Any guest who makes an estimate that is within 9 percentage points of the true percentage of red marbles in the jar wins a prize, so any estimate from 24.6% to 42.6% will be considered a winner. To help with the estimating, a guest is allowed to take a random sample of 16 marbles from the jar in order to come up with an estimate. (Note: when this occurs, the marbles are then returned to the jar after counting.)
One of the hotel employees who does not know that the true percentage of red marbles in the jar is 33.6% is asked to record the results of the first 100 random samples. A table and dotplot of the results appears below.
Percentage of red marbles in the sample of size 16 | Number of times the percentage was obtained |
---|---|
12.50% | 4 |
18.75% | 8 |
25.00% | 15 |
31.25% | 22 |
37.50% | 20 |
43.75% | 12 |
50.00% | 12 |
56.25% | 4 |
62.50% | 2 |
68.75% | 1 |
Total: | 100 |
For example, 15 of the random samples had exactly 25.00% red marbles; only 2 of the random samples had exactly 62.50% red marbles, and so on.
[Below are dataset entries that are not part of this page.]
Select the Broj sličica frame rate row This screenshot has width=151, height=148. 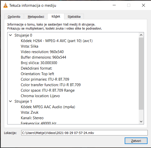pyautogui.click(x=39, y=63)
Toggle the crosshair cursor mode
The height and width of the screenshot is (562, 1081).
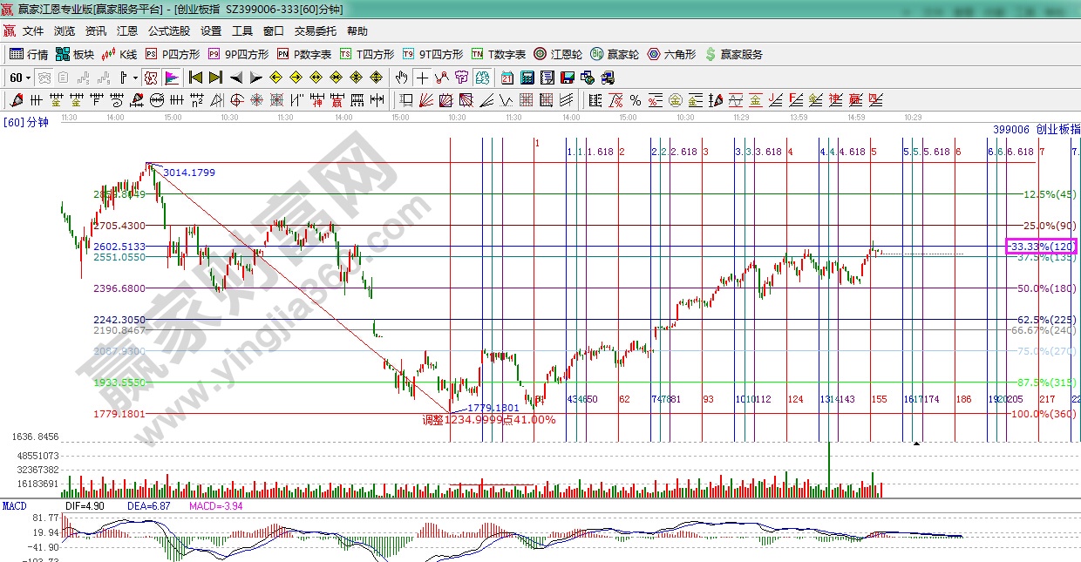(422, 78)
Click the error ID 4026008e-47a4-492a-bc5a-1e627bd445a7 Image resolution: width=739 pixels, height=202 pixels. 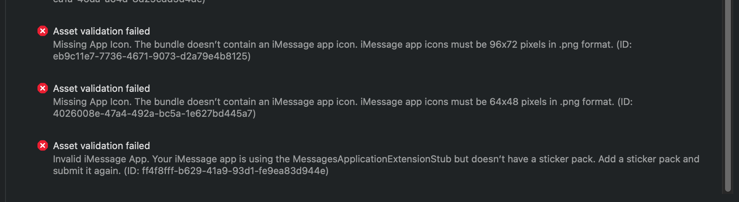pyautogui.click(x=153, y=113)
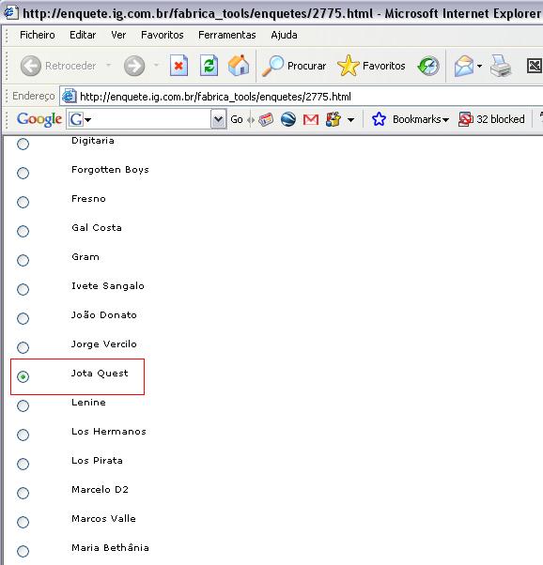Choose the Los Hermanos radio option
The width and height of the screenshot is (543, 565).
pos(23,435)
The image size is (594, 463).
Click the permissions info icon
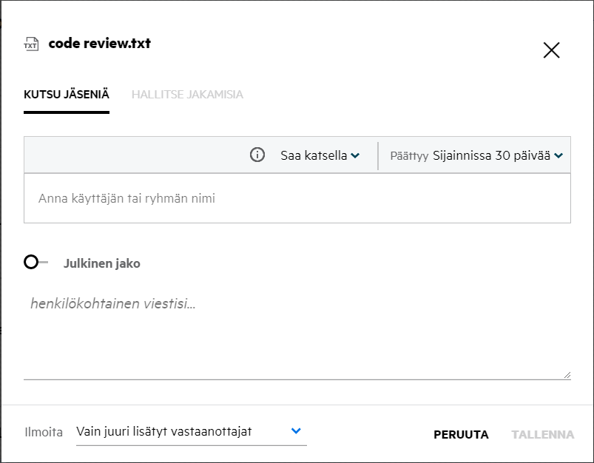tap(257, 155)
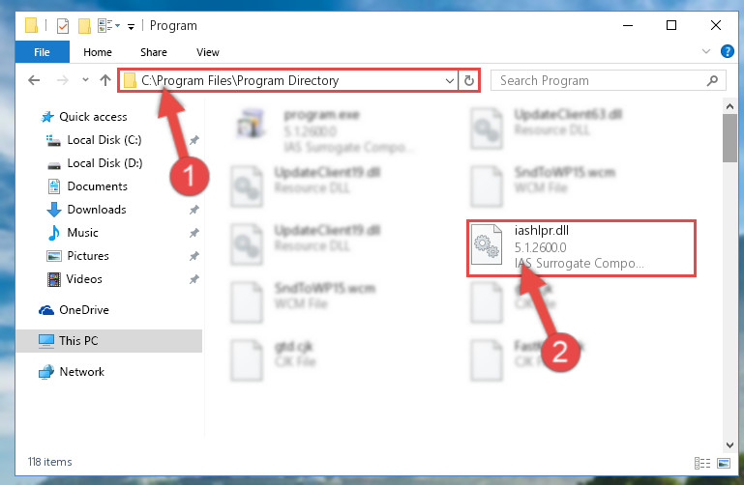Image resolution: width=744 pixels, height=485 pixels.
Task: Refresh the current folder view
Action: 469,80
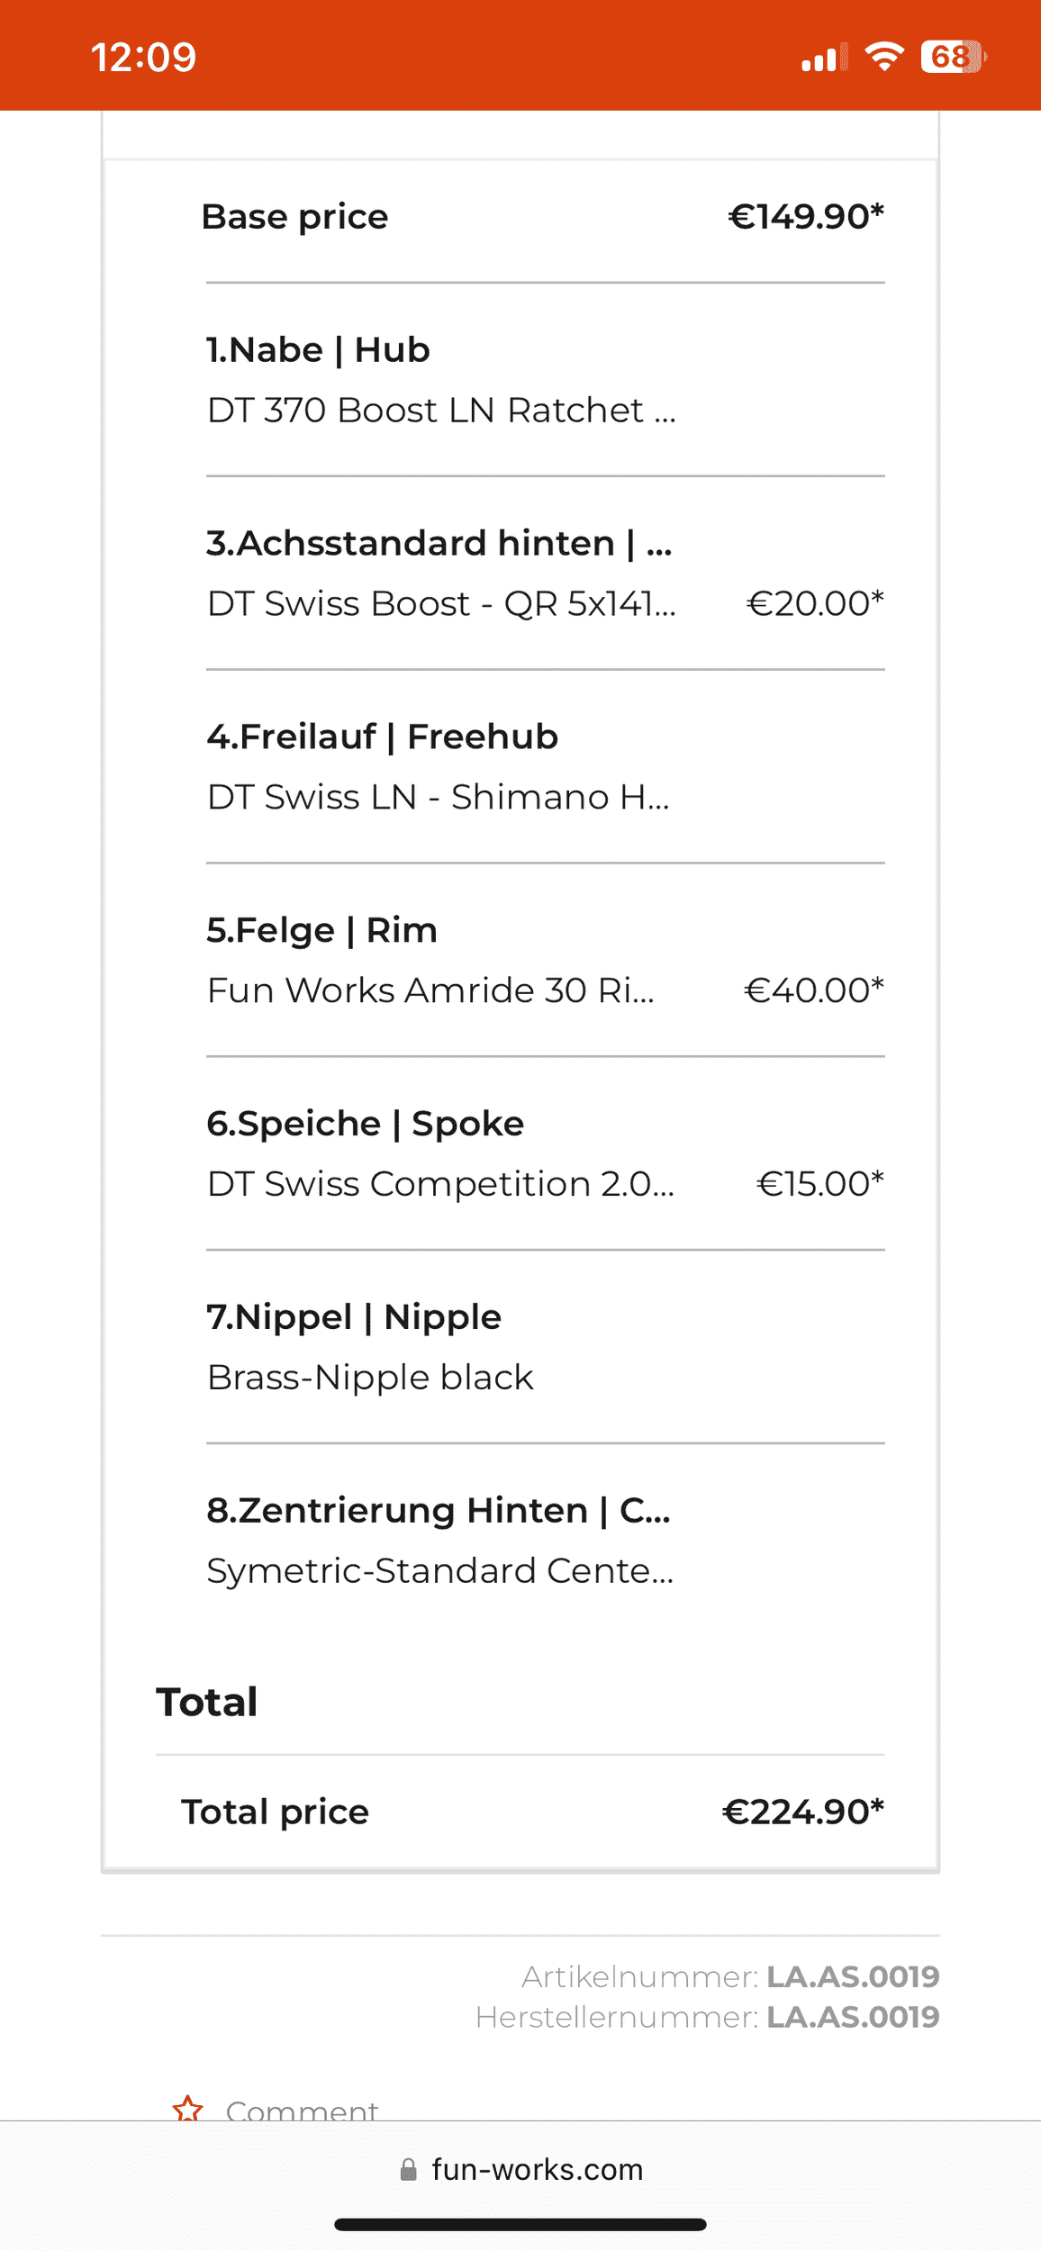Select the 5.Felge | Rim row
Viewport: 1041px width, 2251px height.
[x=545, y=961]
- Assuming that each of the 100 guests who took a random sample used their random sample's red marble percentage to estimate the whole jar's red marble percentage. Based on the table above, how many of these guests would be "winners"?
- How many of the 100 guests obtained a sample that was more than half red marbles?
- Should we be concerned that none of the samples had a red marble percentage of exactly 33.6% even though that value is the true red marble percentage for the whole jar? Explain briefly why a guest can't obtain a sample red marble percentage of 33.6% for a random sample of size 16.
- Recall that the hotel employee who made the table and dotplot above didn't know that the real percentage of red marbles in the entire jar was 33.6%. If another person thought that half of the marbles in the jar were red, explain briefly how the hotel employee could use the dotplot and table results to challenge this person's claim. Specifically, what aspects of the table and dotplot would encourage the employee to challenge the claim?
- Design a simulation that takes a large number of samples of size 16 from a population in which 65% of the members of the population have a particular characteristic. For each sample of size 16, compute the percentage of red items in the sample. Record these percentages, and then summarize all of your sample percentages using a table and dotplot similar to those shown above. In what ways is your dotplot similar to the dotplot used in this task? In what ways does it differ?